“[I]t is hard to understand how scandal could come from this person, so unromantic, fat, and slow, who at school took notes in silence, looked as if he weren't understanding anything, and was teased by his companions. And, in the monastery, as he sat at the table on his double stool (they had to saw off the central arm to make room for him) the playful monks shouted to him that outside there was an ass flying and he ran to see, while the others split their sides (mendicant friars, as is well known, had simple tastes); and Thomas (who was no fool) said that to him a flying ass had seemed more likely than a monk who would tell a falsehood, and the other friars were insulted.”—Umberto Eco, “In Praise of St. Thomas,” in Travels in Hyperreality: Essays (1986)
Have you ever read a piece whose first few sentences left an extraordinary impression on you? Such was my experience 25 years ago, when I read this essay by bestselling Name of the Rose novelist Umberto Eco in the Autumn 1986 issue of The Wilson Quarterly. The vivid opening in question went like this:
“The worst thing that happened to Thomas Aquinas in the course of his career was not his death, on March 7, 1274, in Fossanova, when he was barely 49, and, fat as he was, the monks were unable to carry his body down the stairs.”

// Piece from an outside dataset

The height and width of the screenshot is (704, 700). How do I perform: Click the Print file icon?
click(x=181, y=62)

Well! Let me tell you, that’s not the kind of anecdote I would have been likely to hear during 12 years of parochial school. More’s the pity, I think. It would have helped many a student, then and now, to know that the greatest scholar-saint of the Middle Ages carried on his own (ultimately losing) battle with gluttony, but that somehow he’d endured to achieve his staggering life work, Summa Theologica.

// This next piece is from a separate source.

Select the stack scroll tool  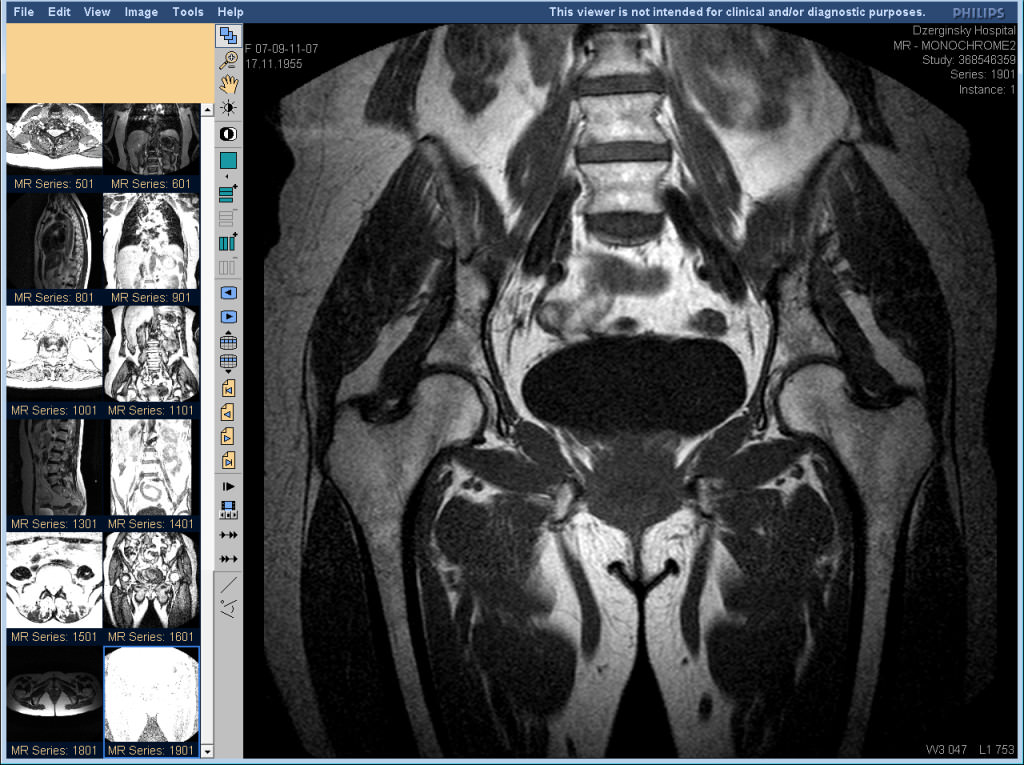pos(228,37)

The Eco quote above hints at the reputation that St. Thomas Aquinas, whose feast day is celebrated by the Roman Catholic Church today, acquired in his early years as “the dumb ox.” There’s a danger, when such rich anecdotes are employed, that the reader will dwell on that eccentric little story to the exclusion of all else.
But Eco knows, from his years of lecturing on semiotics at the University of Bologna, that such stories also hook readers as they grapple with an important argument of the author’s: “Within Thomas’ theological architecture you understand why man knows things, why his body is made in a certain way, why he has to examine facts and opinions to make a decision, and resolve contradictions without concealing them, trying to reconcile them openly.” Reacting to the cross-currents of his time--surging Islam, renewed interest in Greek philosophy--Thomas succeeded in overturning old Church strictures against Aristotle, while forging a solid theological synthesis that has withstood constant assaults across the centuries.
In other words, as his age experienced the first whiffs of the material world, Thomas—not a heretic or revolutionary, Eco agreed, but a “concordian”—“simply gave the church a doctrinal system that put her in agreement with the natural world.”